## TASK TO CARRY OUT
Reproduce nothing but the closing run of lines: the line with "Reviews (403, 75)" and each line that follows it to the end of the data.

== SUPPLIED RECORDS ==

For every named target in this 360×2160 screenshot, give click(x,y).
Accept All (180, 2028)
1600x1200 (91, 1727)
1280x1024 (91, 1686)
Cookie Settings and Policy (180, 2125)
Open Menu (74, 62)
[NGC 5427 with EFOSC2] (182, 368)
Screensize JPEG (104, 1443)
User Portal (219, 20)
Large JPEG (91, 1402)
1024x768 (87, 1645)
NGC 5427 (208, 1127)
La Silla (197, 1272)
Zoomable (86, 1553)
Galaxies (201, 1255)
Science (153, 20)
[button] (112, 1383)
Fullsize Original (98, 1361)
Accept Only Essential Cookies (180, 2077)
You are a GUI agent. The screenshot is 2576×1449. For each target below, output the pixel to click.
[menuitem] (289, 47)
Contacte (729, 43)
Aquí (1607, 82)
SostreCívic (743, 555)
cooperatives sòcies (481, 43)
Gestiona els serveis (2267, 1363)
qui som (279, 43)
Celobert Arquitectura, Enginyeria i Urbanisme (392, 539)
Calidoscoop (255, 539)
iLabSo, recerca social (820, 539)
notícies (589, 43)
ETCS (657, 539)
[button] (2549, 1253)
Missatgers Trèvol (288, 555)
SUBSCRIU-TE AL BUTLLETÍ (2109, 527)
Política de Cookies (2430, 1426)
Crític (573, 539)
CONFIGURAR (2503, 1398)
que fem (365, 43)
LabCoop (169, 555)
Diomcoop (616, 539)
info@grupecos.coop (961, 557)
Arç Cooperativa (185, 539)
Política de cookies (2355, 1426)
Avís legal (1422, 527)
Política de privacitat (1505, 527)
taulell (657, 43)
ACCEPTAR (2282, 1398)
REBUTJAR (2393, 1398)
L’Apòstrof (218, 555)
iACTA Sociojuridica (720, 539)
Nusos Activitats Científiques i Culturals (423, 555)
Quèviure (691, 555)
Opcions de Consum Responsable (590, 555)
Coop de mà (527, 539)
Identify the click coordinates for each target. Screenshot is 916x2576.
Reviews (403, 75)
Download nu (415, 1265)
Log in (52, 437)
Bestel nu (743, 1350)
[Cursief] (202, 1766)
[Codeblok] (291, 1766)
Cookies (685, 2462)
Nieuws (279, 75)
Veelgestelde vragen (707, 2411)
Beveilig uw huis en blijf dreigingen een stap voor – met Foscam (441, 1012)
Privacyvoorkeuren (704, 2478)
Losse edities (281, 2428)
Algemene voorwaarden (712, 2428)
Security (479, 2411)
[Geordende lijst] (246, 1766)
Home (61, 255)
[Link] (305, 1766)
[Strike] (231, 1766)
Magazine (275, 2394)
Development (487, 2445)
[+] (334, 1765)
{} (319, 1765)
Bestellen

===

## REPLY
Reviews (403, 75)
Download nu (415, 1265)
Log in (52, 437)
Bestel nu (743, 1350)
[Cursief] (202, 1766)
[Codeblok] (291, 1766)
Cookies (685, 2462)
Nieuws (279, 75)
Veelgestelde vragen (707, 2411)
Beveilig uw huis en blijf dreigingen een stap voor – met Foscam (441, 1012)
Privacyvoorkeuren (704, 2478)
Losse edities (281, 2428)
Algemene voorwaarden (712, 2428)
Security (479, 2411)
[Geordende lijst] (246, 1766)
Home (61, 255)
[Link] (305, 1766)
[Strike] (231, 1766)
Magazine (275, 2394)
Development (487, 2445)
[+] (334, 1765)
{} (319, 1765)
Bestellen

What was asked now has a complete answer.